Ty turned wordlessly and raced off toward the waterfall with P.D. one step behind.
“Why are you encouraging him? You know—”
“I know
little boys love to look for buried treasure.” He went into the house, came back a few minutes later with his hands smelling like dish soap, and sat down beside Gabriella on the top step of the porch.
“You’re right about little boys and buried treasure,” she said. “If you’d told Garrett there was a treasure here, he’d have dug up the whole mountain!”
Pedro picked up the geode off the porch and watched the crystals refract light. “Where is your twin brother now?”
Gabriella felt like he had kicked her in the belly.
“He’s … dead. Suicide.”
Now it was Pedro who looked like he’d been kicked in the belly.
“Both of your brothers. Lightning, then suicide.” He set the rock back down on the porch. “It was not you, was it? Tell me you did not …”
“Find him? Yes, it was me.”
How did we get here?
She felt her cheeks flush, her eyes fill with tears.
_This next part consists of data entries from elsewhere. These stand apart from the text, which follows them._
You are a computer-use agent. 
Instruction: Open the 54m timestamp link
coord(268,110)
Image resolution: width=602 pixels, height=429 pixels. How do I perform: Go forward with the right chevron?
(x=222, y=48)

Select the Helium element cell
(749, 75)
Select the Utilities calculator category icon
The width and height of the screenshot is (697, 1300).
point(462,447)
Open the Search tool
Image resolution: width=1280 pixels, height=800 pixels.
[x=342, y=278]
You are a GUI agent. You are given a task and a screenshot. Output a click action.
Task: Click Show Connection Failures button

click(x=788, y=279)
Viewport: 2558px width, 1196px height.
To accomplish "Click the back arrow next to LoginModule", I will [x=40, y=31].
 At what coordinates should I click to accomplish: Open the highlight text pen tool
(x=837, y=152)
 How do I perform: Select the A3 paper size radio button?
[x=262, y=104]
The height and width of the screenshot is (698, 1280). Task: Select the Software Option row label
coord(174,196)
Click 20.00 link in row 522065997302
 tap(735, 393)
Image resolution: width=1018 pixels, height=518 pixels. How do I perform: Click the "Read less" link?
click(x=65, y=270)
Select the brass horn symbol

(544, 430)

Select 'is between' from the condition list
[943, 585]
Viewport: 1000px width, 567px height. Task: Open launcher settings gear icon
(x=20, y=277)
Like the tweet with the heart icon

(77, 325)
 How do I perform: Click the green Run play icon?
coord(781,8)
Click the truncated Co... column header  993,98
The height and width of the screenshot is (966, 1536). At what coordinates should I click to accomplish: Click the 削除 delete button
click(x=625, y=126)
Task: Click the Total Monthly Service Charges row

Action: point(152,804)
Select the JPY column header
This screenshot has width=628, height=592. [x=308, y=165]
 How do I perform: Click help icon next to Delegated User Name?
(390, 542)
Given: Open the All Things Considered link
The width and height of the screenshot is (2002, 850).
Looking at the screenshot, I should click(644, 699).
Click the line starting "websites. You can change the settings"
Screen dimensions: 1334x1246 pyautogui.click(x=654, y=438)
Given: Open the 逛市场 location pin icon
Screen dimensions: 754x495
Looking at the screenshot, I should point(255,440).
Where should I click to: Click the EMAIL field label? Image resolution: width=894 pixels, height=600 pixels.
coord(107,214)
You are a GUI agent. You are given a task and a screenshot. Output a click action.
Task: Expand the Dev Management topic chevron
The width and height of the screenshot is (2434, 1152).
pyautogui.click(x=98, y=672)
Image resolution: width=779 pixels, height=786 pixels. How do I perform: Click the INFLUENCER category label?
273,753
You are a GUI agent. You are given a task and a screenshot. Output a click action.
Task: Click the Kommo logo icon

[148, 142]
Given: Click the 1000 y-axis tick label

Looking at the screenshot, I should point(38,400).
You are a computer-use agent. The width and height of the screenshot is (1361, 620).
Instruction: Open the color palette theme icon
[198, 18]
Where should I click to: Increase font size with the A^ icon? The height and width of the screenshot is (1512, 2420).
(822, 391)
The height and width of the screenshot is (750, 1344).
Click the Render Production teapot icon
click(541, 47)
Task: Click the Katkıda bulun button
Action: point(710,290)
But Pedro didn’t respond like she expected. Didn’t get embarrassed, awkward that he’d obviously opened up a painful wound, didn’t try to back pedal or change the subject. He sat quietly beside her, staring out into the valley, tossing the geode up and catching it unconsciously like a pitcher waiting for a sign from the catcher. When she looked over at him, there were tears in his eyes, too.
He felt her gaze. Didn’t turn, just continued to stare into the valley thousands of feet below.
“I used to question why God allows suffering,” he said. His Spanish accent was very pronounced and it struck her that perhaps he had to concentrate to keep it out of his speech, that it took an effort he didn’t, or couldn’t, apply when he was upset. “But I do not do that anymore.”
“Suffering makes sense to you?”
“No, I do not understand eet. But I do understand that ‘why me?’ ees not the right question.”
“What is the right question?”
“Why not me?” He caught the geode and set it down on the porch between them. “Things happen for a reason, but knowing the reason does not change anything.” He turned to face her. “It still hurts.”